Growing numbers of listed firms may be preparing to report on climate-related risks in line with the recommendations set out this year by the Task Force on Climate-Related Financial Disclosures (TCFD), but significant numbers are still yet to develop a strategy for responding to investor calls for them to improve their climate reporting.
That is the headline conclusion from a new survey of firms that meet the threshold for reporting in line with TCFD recommendations, released today by sustainability financing specialist South Pole.
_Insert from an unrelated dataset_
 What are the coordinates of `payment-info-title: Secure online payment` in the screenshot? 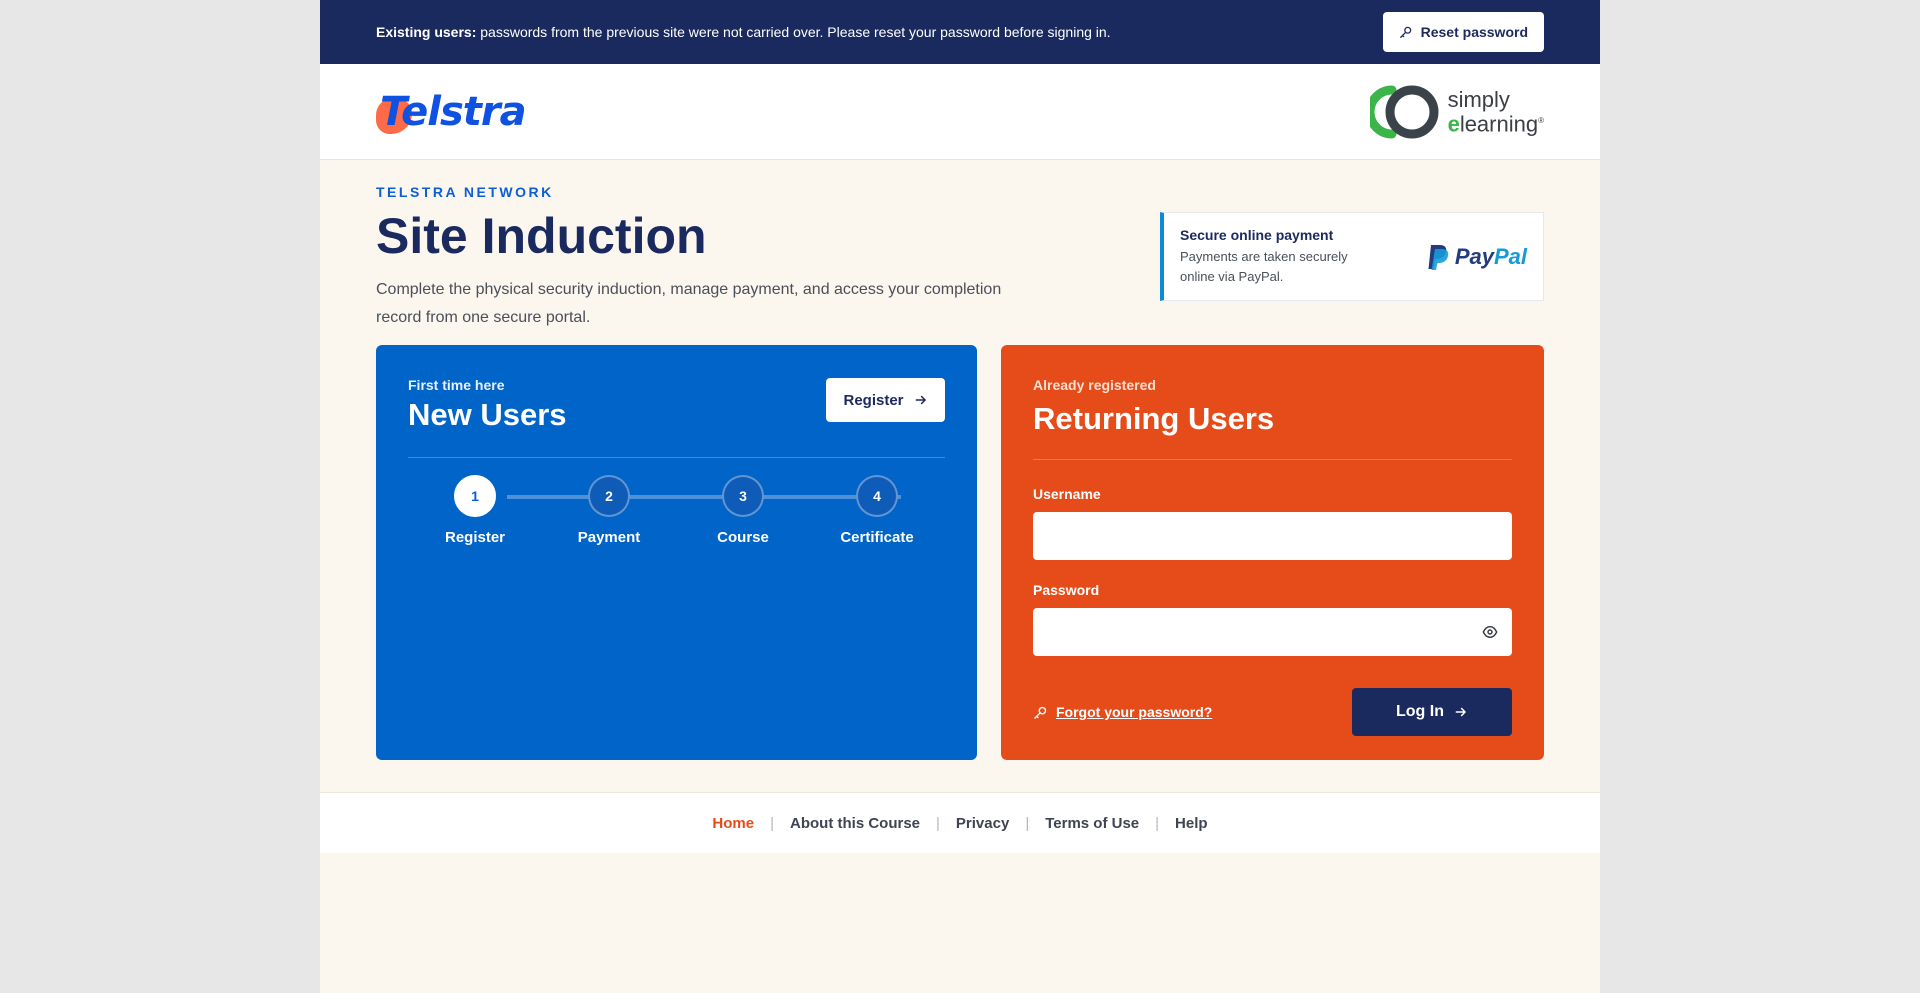 It's located at (1257, 234).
The survey found that just 18 per cent plan to disclose climate-related risks in line with the TCFD next year. Moreover, while 62 per cent of survey participants recognise a first mover advantage in disclosing in line with the TCFD framework, over half said they have yet to decide on an actual disclosure strategy and three quarters were still unsure when exactly they plan to start disclosing.
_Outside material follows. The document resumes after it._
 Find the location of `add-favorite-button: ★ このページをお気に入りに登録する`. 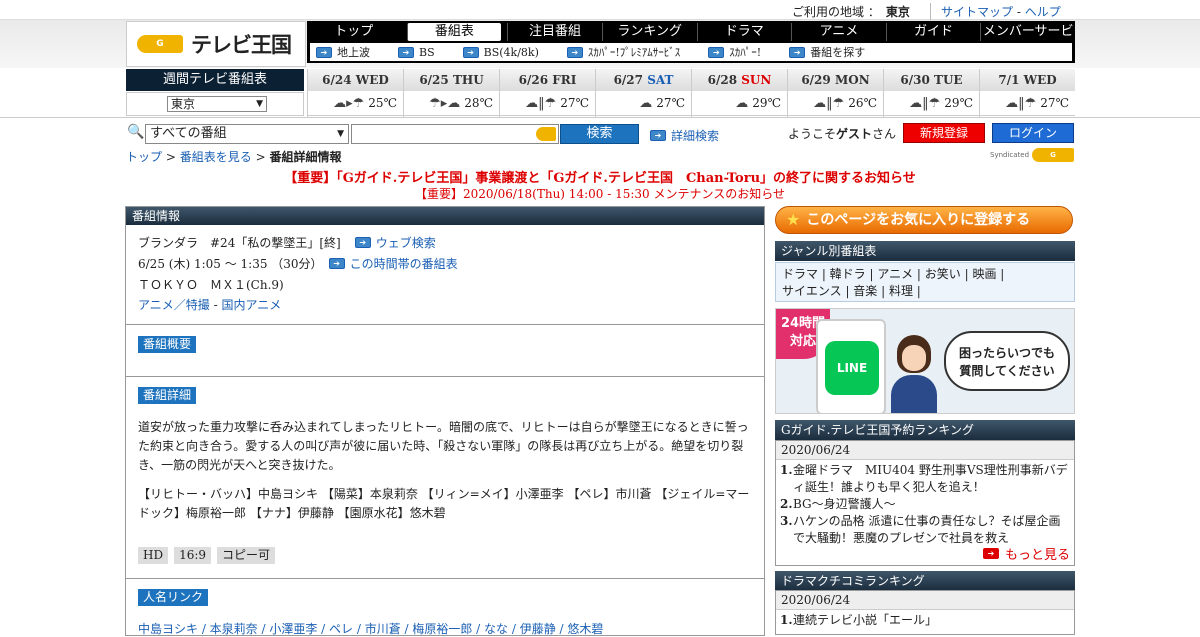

Today's survey suggests three quarters of respondents have not defined or identified scenarios to assess the future physical and transition risks of climate change.
Charles Henderson, corporate climate change expert at South Pole, said "businesses will have to reset their approach to climate change risk disclosure: it is no longer a promotional activity or a means to fulfil technical reporting requirements, but a crucial part of overall risk analysis to pinpoint emerging threats and opportunities".
However, speaking last week at the One Planet Summit in Paris Carney stressed that there were compelling business reasons for investors and corporates to follow the TCFD guidelines and properly engage with climate-related risks.
"You now have the mass of the financial sector saying 'we want to distinguish between those who can see the opportunities, those who can manage the risk, and a group of companies that just don't know the answer to these questions'," he said. "It's going to be more awkward to be in that last group."